Sigo sin creer que mi querido amigo Mike, Miguel A. García Tapia, conocido periodista, haya fallecido debido a este virus infernal. La muerte duele, pero duele más cuando te toca de cerquita, dice la voz popular.

Y nadie se salva, la muerte no distingue entre ricos y pobres, se los lleva a todos por igual. Por eso, decía en artículos anteriores que tan importante es la empatía y la solidaridad. Sólo juntos, de manera solidaria, podremos salir adelante.

Y en el caso nacional, es difícil creer, mejor dicho, es difícil aceptar, que Óscar Chávez, el Caifán Mayor, “el que las puede todas”, quien representó la voz en el desierto de los desposeídos, el que les cantaba a los políticos a cada rato ante las masas, y cada seis años, al cantarles “la casita”, también haya sucumbido ante la pandemia.

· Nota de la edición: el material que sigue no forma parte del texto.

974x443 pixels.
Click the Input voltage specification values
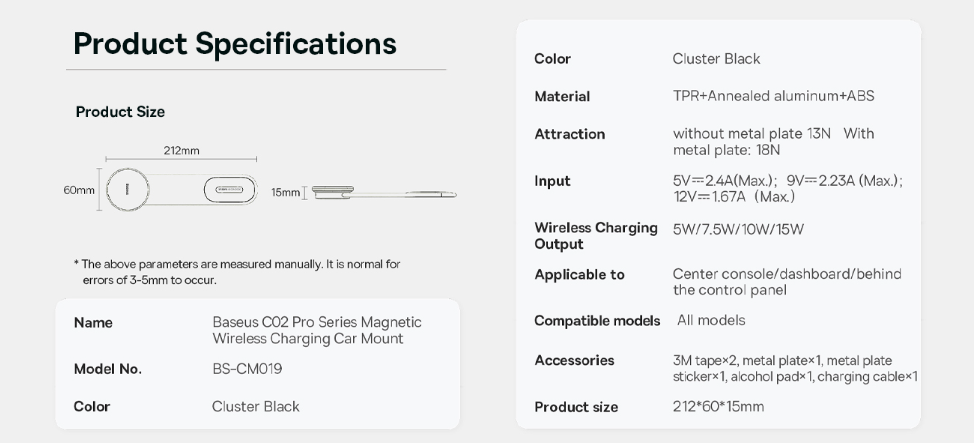[x=788, y=188]
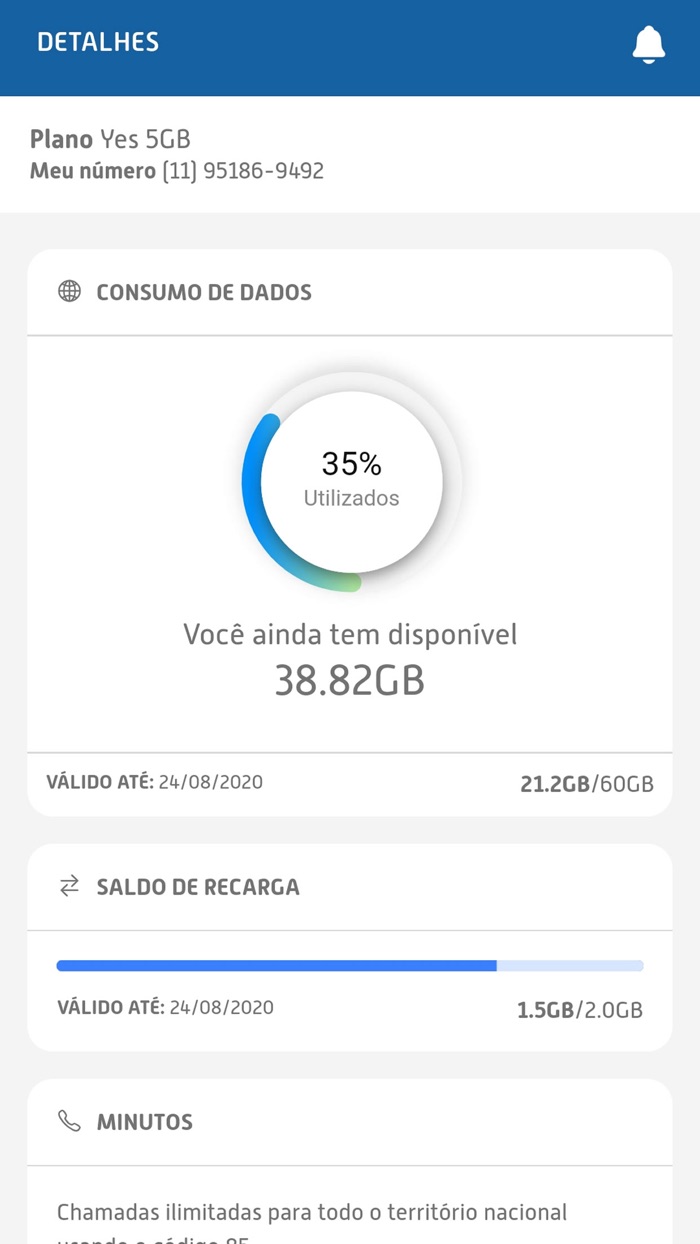Open the Consumo de Dados section header

click(x=203, y=292)
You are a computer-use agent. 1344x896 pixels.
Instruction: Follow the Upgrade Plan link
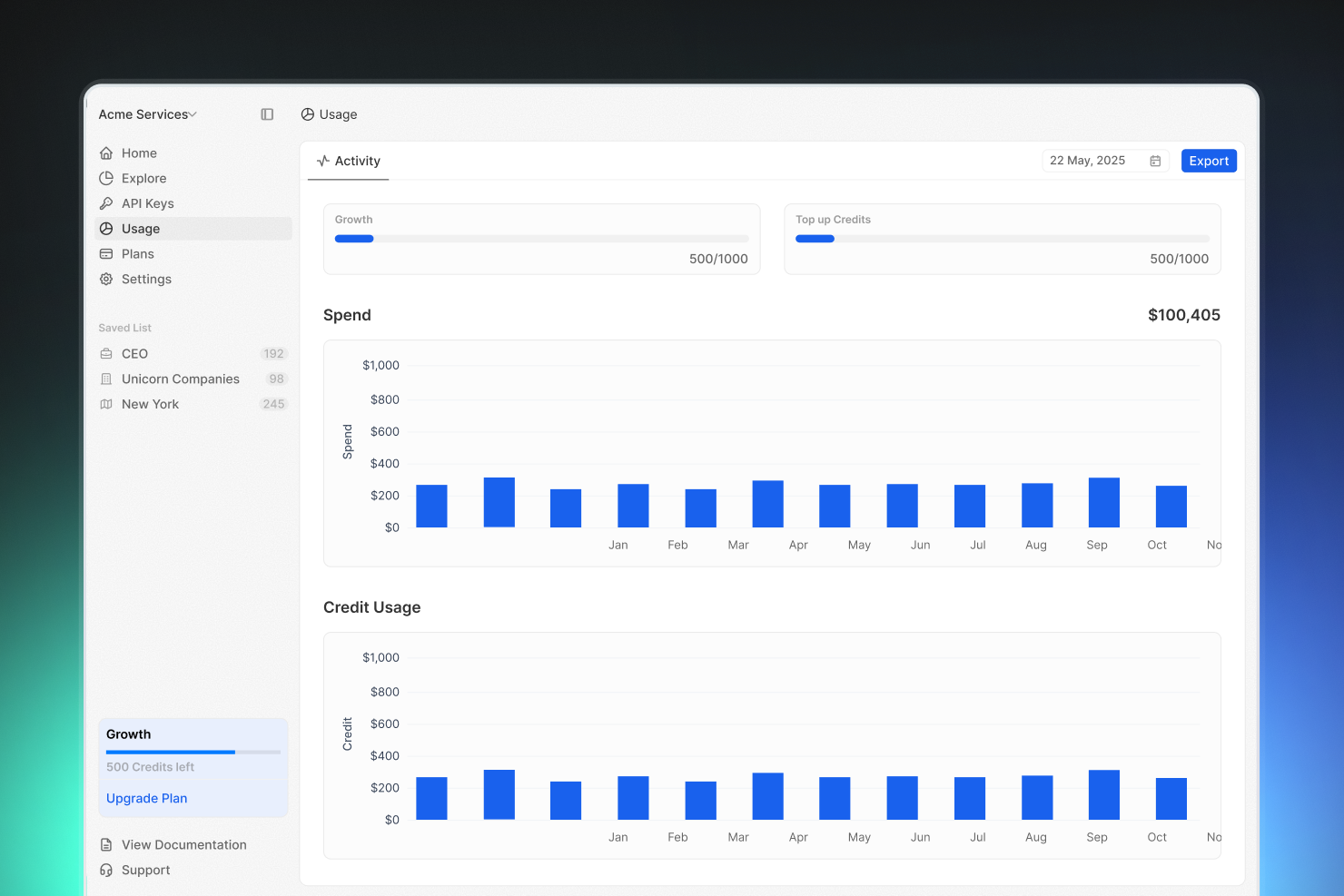147,798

Y así como ellos, Mike y Óscar, también se fueron Luis Eduardo Auté, magnífico cantautor español y Marcos Mundock, la voz de “Les Luthiers”.

Y lo malo, no es que se hayan ido, todos nos marcharemos algún día, el problema lo divido en dos partes: uno, los que se fueron, y los que se irán, debido a esta pandemia maldita, y dos, los que se fueron, y los que se irán por razones diversas a esta crisis que vivimos. Pero a quienes, de todas maneras, no pudimos, y no podremos, acompañar como es debido. Se fueron, los que se han ido, sólo acompañados, tal vez, de sus familiares. Pero al final, se están yendo solos. Espero, que al final del túnel, cuando veamos la luz, si es que la vemos, hagamos lo que tengamos que hacer para recordarlos.

Estoy en este mundo, aquí vivo, pero también quisiera, como Óscar Chávez, llevar lo que quiero fuera del mundo e inventar otro.

Decía Bukowski: “todos vamos a morir, todos. ¡Qué circo! Sólo eso debería hacernos amar los unos a los otros, pero no. Todos estamos aterrorizados y aplastados de trivialidades. Estamos comidos por la nada”.

Dejemos el terror a un lado, inventemos un mundo mejor. Todo es necesario, todos y todas son necesarios. Hay mucho que hacer a pesar del confinamiento, a pesar del dolor, no te desanimes, no te quedes sentado. Porque como dijo Gregorio Marañón: “Vivir no es sólo existir, sino existir y crear. Saber gozar y sufrir, y no dormir sin soñar. Descansar es empezar a morir”.

Qué la “sana distancia” nos acerque más.